What to work on
Format every line of the entries below as a JSON list of strings, with one string per line and blank lines omitted. Leave the pictures out.

--- begin Listed records ---

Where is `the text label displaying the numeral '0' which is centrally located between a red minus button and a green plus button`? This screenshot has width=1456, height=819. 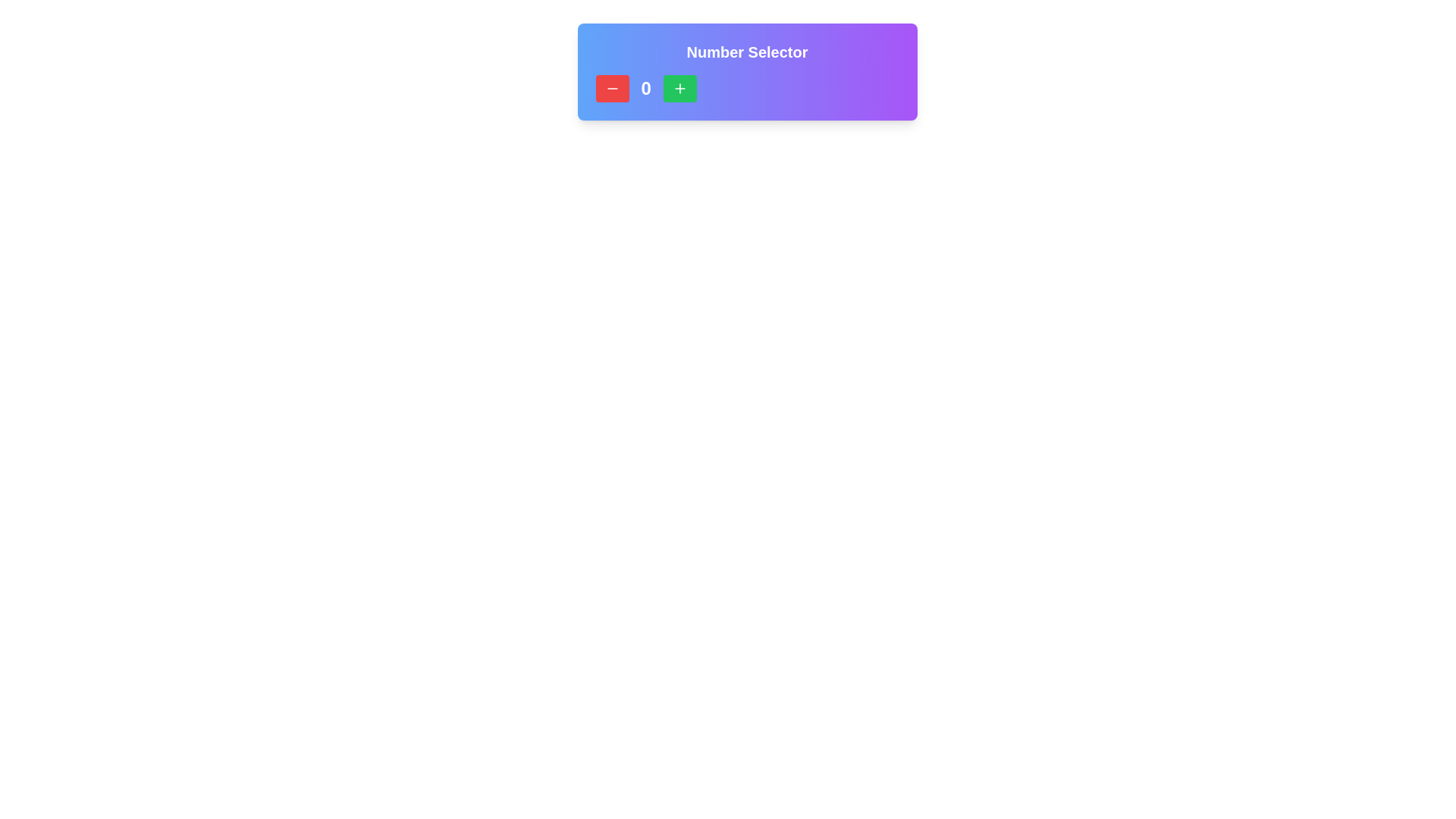
the text label displaying the numeral '0' which is centrally located between a red minus button and a green plus button is located at coordinates (646, 88).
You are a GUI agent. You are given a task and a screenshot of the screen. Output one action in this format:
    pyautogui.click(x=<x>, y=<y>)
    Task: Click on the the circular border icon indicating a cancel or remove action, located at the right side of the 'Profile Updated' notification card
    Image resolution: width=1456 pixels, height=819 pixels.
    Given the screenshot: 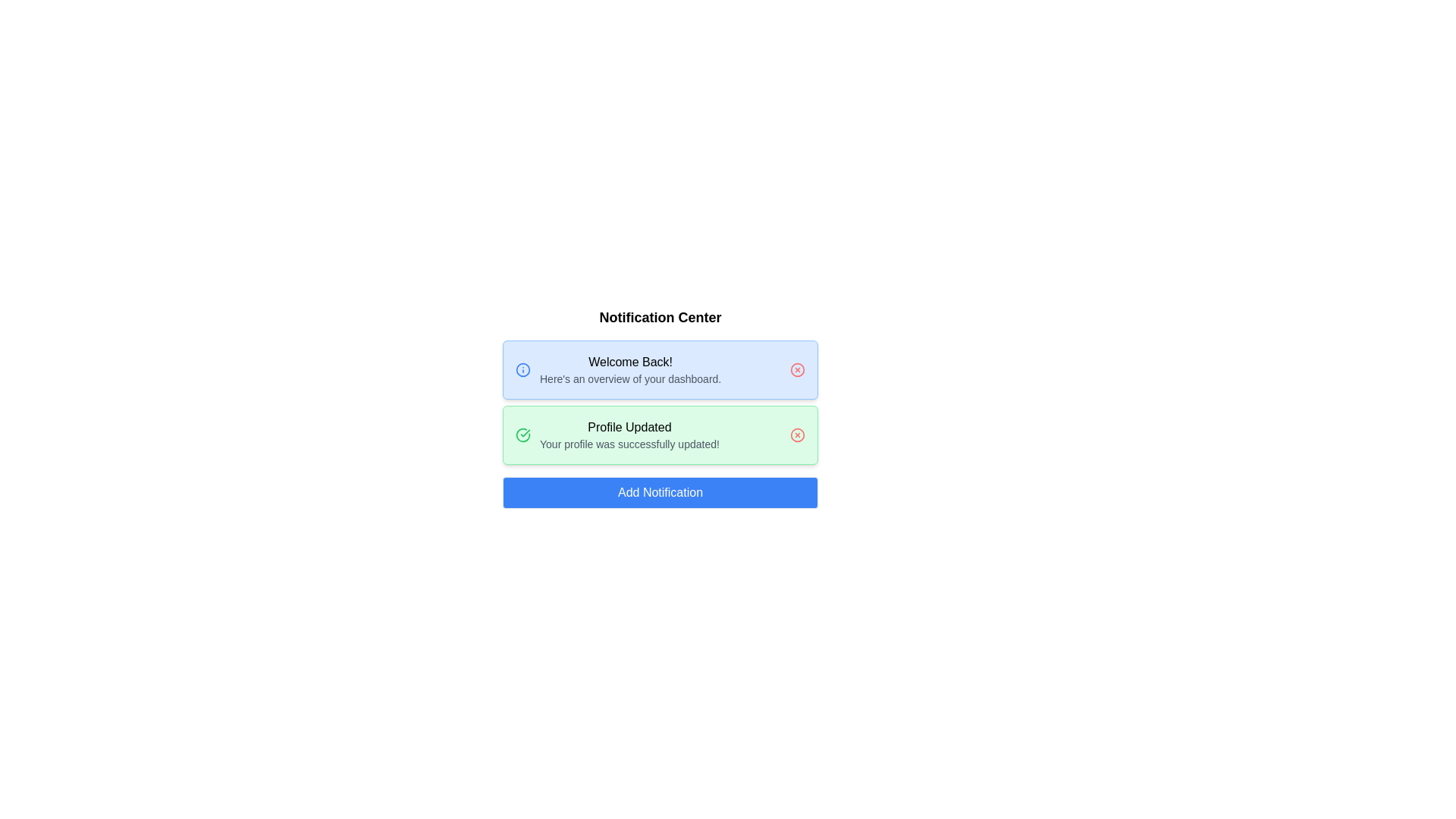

--- end Listed records ---

Answer below
[
  "Where is `the text label displaying the numeral '0' which is centrally located between a red minus button and a green plus button`? This screenshot has width=1456, height=819. ",
  "the text label displaying the numeral '0' which is centrally located between a red minus button and a green plus button is located at coordinates (646, 88).",
  "You are a GUI agent. You are given a task and a screenshot of the screen. Output one action in this format:",
  "    pyautogui.click(x=<x>, y=<y>)",
  "    Task: Click on the the circular border icon indicating a cancel or remove action, located at the right side of the 'Profile Updated' notification card",
  "    Image resolution: width=1456 pixels, height=819 pixels.",
  "    Given the screenshot: "
]